Homeowners may expect to claim the interest paid on a mortgage if the qualifications are met. If a mortgage was handled by a mortgage company or bank in the U.S., an IRS Form 1098 will be issued. This form reports the amount a homeowner paid in interest for the previous year, any real estate taxes paid, as well as specifying any points paid through an escrow account set up by either the bank, mortgage company, or homeowner. As tax time approaches, it's critical to understand which tax deductions are allowable for each particular individual taxpayer.

For many folks, home mortgage payments make up a substantial portion of monthly and yearly bills. The interest paid on the mortgage each year is tax deductible if it's itemized on Schedule A of the Form 1040 tax return. As with anything run by the government, it seems simple at first.

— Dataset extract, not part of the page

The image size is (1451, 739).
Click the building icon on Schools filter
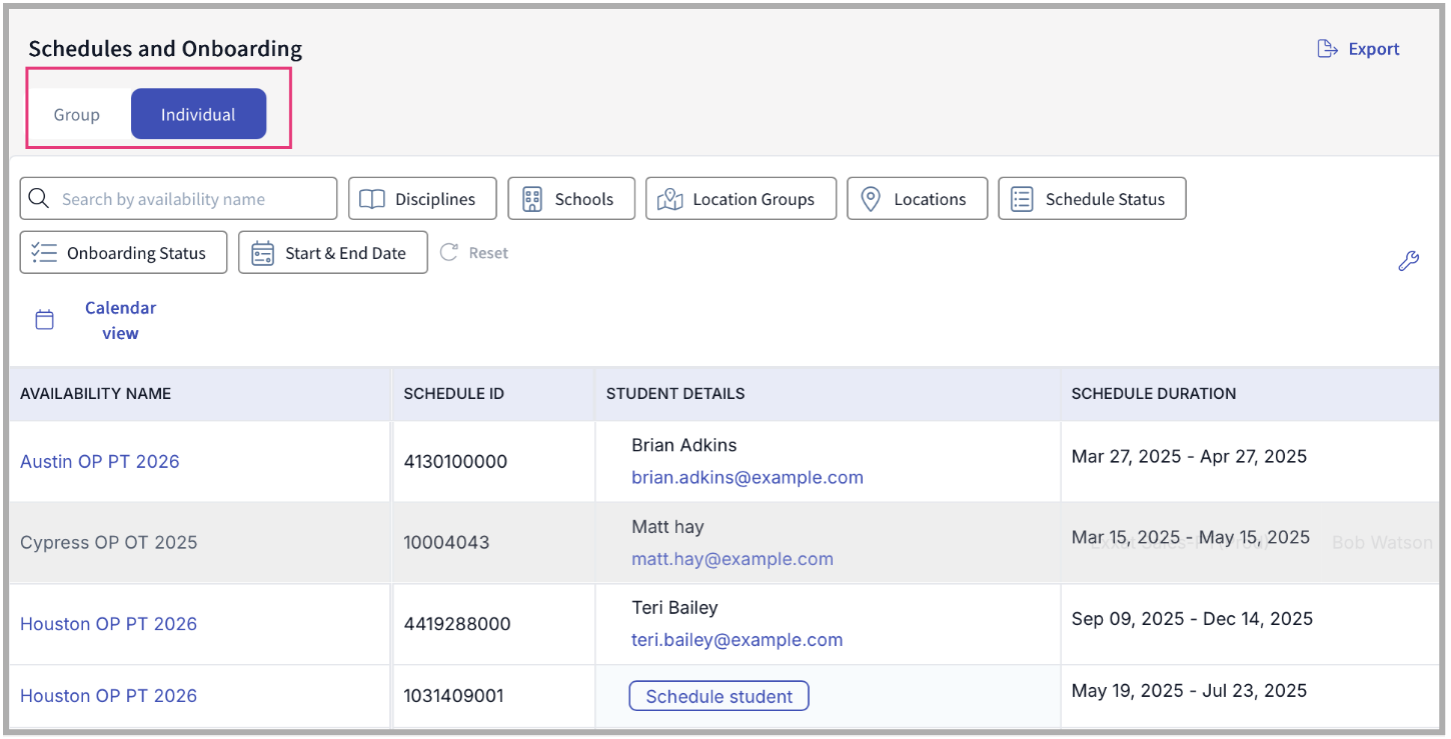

In the case of mortgage interest deductions, the rules are never as simple as they might first appear. A copy of the IRS Form 1040 and Schedule A can be picked up at any local post office or online at www.irs.gov.

2009 Tax Deduction for Mortgage Requirements

Individual homeowners must file Form 1040 and itemize deductions on Schedule A. If a mortgage was taken out prior to October 13, 1987, the full amount of all interest paid is deductible. These pre-1987 mortgages are referred to as grandfather debt. Interest on mortgages taken out by taxpayers to build, buy, or improve a home could be fully deductible if all the debt from any/all mortgages (including grandfathered debt) amounts to one million dollars or less for married folks, and five hundred thousand dollars or less for singles or married filing separately.